Christopher Collins: Congressman accused of insider trading

Chris Collins
Chris Collins was arrested by the FBI on Wednesday morning in New York City for alleged insider trading

A US congressman has been accused of using inside information to make illicit stock trades.

Christopher Collins, 68, allegedly told his son to sell shares in a pharmaceutical company before news of a failed trial caused stocks to drop.

The New York Republican’s son avoided $570,000 (£442,000) in losses thanks to the tip-off, says the indictment.

The representative, who denies the charges, is not accused of selling stocks himself.

On Wednesday night, Mr Collins maintained his innocence, speaking to reporters at his constituency in the New York State city of Buffalo.

He said: “The charges that have been levied against me are meritless and I will mount a vigorous defence in court to clear my name.”

He vowed to continue running for re-election in November’s mid-term elections.

Cameron Collins, the son, and his fiancée’s father, Stephen Zarsky, are also charged with insider trading of Innate Immunotherapeutics Limited stocks.

The defendants allegedly tried to avoid losses by getting information regarding the results of a drug trial before the news went public.

The congressman did not trade any of his own shares, which eventually lost millions of dollars in value.

However, prosecutors say this was because he “was already under investigation by the Office of Congressional Ethics in connection with his holdings in, and promotion of, Innate”.

Christopher Collins had reportedly been interviewed by the watchdog 17 days earlier.

In addition, Mr Collins’ shares were held in Australia, unlike his son’s shares, which could be traded in the US market.

Geoffrey Berman, US Attorney, said during a news conference on Wednesday: “In total, the conspirators avoided loses of over $768,000, all because of the initial illegal insider trading tip by Congressman Collins.”

Attorneys for Mr Collins said in a statement that they will “mount a vigorous defence to clear his good name”.

“It is notable that even the government does not allege that Congressman Collins traded a single share of Innate Therapeutics stock.
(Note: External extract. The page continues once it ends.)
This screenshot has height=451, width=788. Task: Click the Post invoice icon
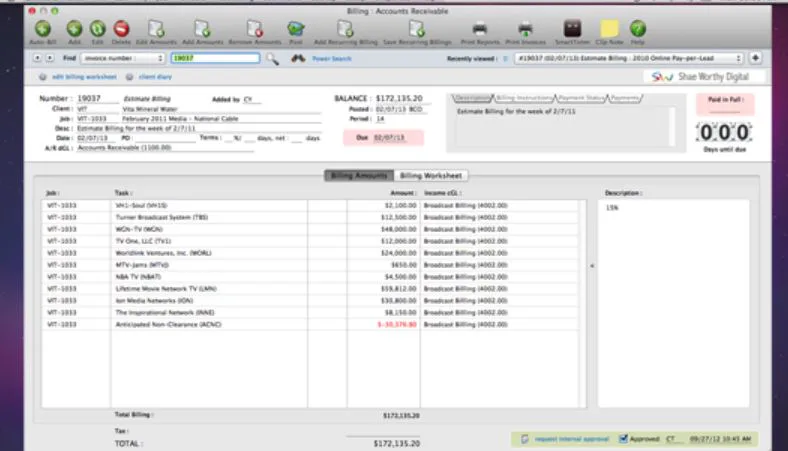tap(296, 29)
We are confident he will be completely vindicated and exonerated.”

The 30-page indictment states that Cameron Collins sold around 1,391,500 shares of Innate stock before the company announced the drug trial had failed and prices plummeted.
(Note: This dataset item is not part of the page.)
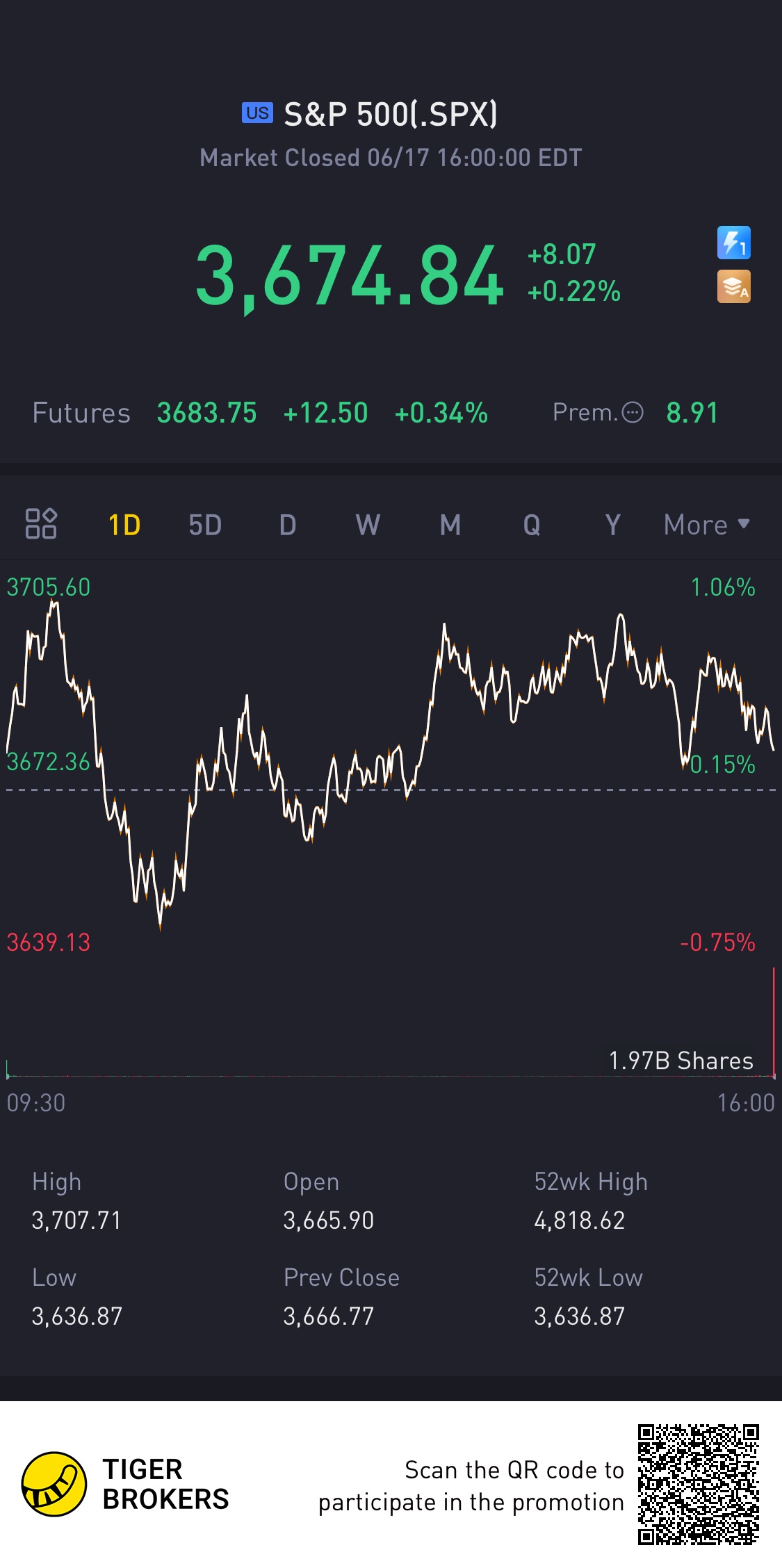Tap the promotion QR code
The width and height of the screenshot is (782, 1568).
[698, 1484]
He also tipped off multiple people including his fiancée’s family and a friend about the inside information.

Innate had been working on a drug to treat Secondary Progressive Multiple Sclerosis which would have been “enormously profitable” if successful, according to the indictment.
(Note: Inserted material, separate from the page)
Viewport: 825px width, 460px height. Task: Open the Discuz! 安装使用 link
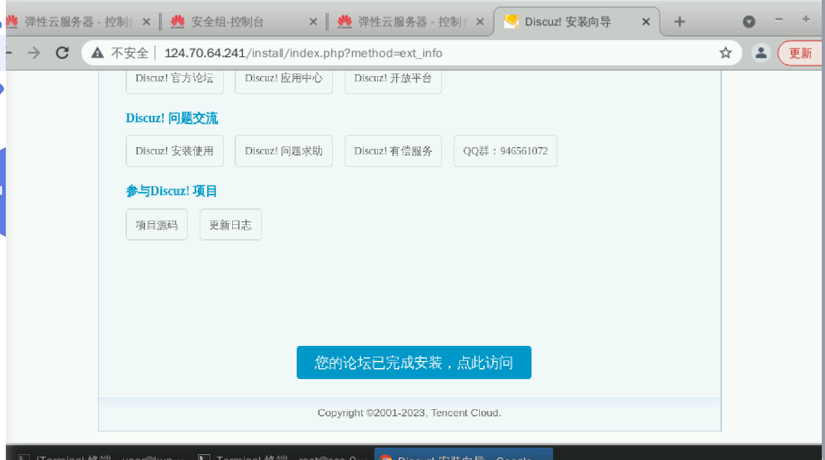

When news that it had failed broke on 26 June 2017, the Innate stock price plummeted 92% in a single day.

“This was the drop in value that the co-conspirators avoided by selling their shares before the public announcement,” Mr Berman said.

“They could only sell their shares by virtue of the initial tip of inside information by Congressman Collins.”

The company had expected the trial to be successful throughout that year.

Four days before the news went public, the indictment states, Mr Collins received an email from the company’s chief executive detailing “bad news” about the trial.

Mr Collins, who was at the congressional picnic at the White House when he received the mail, allegedly responded: “Wow. Makes no sense. How are these results even possible???”

He then allegedly called Cameron Collins seven times, after which his son began selling large amounts of Innate stock until 26 June.

According to the indictment, the son even sold 50,000 shares while still on the phone with his father.

Alleged co-conspirator Mr Zarsky is said to have avoided over $143,000 in losses by selling his stocks early. He too then proceeded to tip others.

Mr Collins surrendered to the FBI and was arrested on Wednesday morning, US media report. He faces charges from the FBI and Securities and Exchange Commission of securities and wire fraud and lying to federal officials.

House Speaker Paul Ryan said the House Ethics Committee would be investigating the congressman. He will also be removed from his post on the House Energy and Commerce Committee.

“While his guilt or innocence is a question for the courts to settle, the allegations against Rep Collins demand a prompt and thorough investigation by the House Ethics Committee,” Mr Ryan said, according to the Washington Post.

“Insider trading is a clear violation of the public trust.”

The pro-Trump politician has been a member of Congress since 2013.